Je ne sais pas au juste à quoi aboutirent alors toutes ces informations, mais enfin le vieillard fut enterré. Malgré toutes sortes d’autres embarras, j’allais tous les jours à Vassili-Ostrow, à la sixième ligue, et à peine y étais-je arrivé que je riais de moi-même : que pouvais-je voir dans la sixième ligne, sauf une rangée de maisons ? Mais, pensais-je, pourquoi le vieillard a-t-il parlé au moment de mourir de la sixième ligne et de Vassili-Ostrow ? Battait-il la campagne ?

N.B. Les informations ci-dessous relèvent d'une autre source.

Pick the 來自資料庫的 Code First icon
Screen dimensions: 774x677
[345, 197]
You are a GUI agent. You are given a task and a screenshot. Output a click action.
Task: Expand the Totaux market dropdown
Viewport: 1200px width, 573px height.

J’allai voir son logement devenu libre, il me plut et je le pris. Ce qui m’y convenait surtout, c’était la grandeur de la chambre ; cependant elle était si basse que dans les premiers temps il me semblait continuellement que j’allais atteindre le plafond avec la tête. Du reste, je m’y habituai bientôt ; il n’y avait pas moyen de trouver mieux pour six roubles par mois, et ce qui me plaisait surtout, c’est qu’il était tout à fait indépendant. Il ne me restait plus qu’à m’arranger pour le service, et le portier me promit de venir au moins une fois par jour dans le commencement et de me servir dans les occasions extraordinaires. Je pensais aussi que quelqu’un viendrait demander des nouvelles du vieillard ; mais il y avait déjà cinq jours qu’il était mort, et personne n’était encore venu.